> **RECORDS FOR THE TASK**:
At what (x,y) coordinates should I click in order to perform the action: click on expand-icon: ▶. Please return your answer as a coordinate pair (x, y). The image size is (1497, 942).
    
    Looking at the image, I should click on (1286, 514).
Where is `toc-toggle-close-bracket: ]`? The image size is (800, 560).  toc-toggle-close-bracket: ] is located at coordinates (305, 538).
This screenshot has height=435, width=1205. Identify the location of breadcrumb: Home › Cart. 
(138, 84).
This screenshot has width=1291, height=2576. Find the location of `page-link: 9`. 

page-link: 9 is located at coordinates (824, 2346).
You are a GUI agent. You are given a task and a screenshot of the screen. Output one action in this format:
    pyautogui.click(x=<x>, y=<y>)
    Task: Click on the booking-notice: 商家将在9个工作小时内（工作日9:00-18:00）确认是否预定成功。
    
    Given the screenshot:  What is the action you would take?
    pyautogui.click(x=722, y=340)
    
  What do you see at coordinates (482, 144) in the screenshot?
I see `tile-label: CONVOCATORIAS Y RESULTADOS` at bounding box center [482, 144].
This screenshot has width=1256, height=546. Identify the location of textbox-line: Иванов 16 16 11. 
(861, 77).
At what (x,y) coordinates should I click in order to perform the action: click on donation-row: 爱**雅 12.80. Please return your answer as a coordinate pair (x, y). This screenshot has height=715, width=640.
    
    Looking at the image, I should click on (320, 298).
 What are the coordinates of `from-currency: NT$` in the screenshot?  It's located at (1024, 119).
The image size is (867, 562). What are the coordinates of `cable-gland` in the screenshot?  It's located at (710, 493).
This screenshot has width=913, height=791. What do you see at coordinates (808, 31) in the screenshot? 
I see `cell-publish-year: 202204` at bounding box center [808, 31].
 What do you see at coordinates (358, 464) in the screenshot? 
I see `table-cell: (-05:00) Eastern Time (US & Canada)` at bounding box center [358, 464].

> **TASK STATEMENT**:
Copy the stretch of records from the line containing "coordinates (305, 538)." through the line containing "Looking at the image, I should click on (320, 298).", reproducing every line in between without change.

> **TASK SOLUTION**:
Where is `toc-toggle-close-bracket: ]`? The image size is (800, 560).  toc-toggle-close-bracket: ] is located at coordinates (305, 538).
This screenshot has height=435, width=1205. Identify the location of breadcrumb: Home › Cart. 
(138, 84).
This screenshot has width=1291, height=2576. Find the location of `page-link: 9`. 

page-link: 9 is located at coordinates (824, 2346).
You are a GUI agent. You are given a task and a screenshot of the screen. Output one action in this format:
    pyautogui.click(x=<x>, y=<y>)
    Task: Click on the booking-notice: 商家将在9个工作小时内（工作日9:00-18:00）确认是否预定成功。
    
    Given the screenshot:  What is the action you would take?
    pyautogui.click(x=722, y=340)
    
  What do you see at coordinates (482, 144) in the screenshot?
I see `tile-label: CONVOCATORIAS Y RESULTADOS` at bounding box center [482, 144].
This screenshot has width=1256, height=546. Identify the location of textbox-line: Иванов 16 16 11. 
(861, 77).
At what (x,y) coordinates should I click in order to perform the action: click on donation-row: 爱**雅 12.80. Please return your answer as a coordinate pair (x, y). This screenshot has height=715, width=640.
    
    Looking at the image, I should click on (320, 298).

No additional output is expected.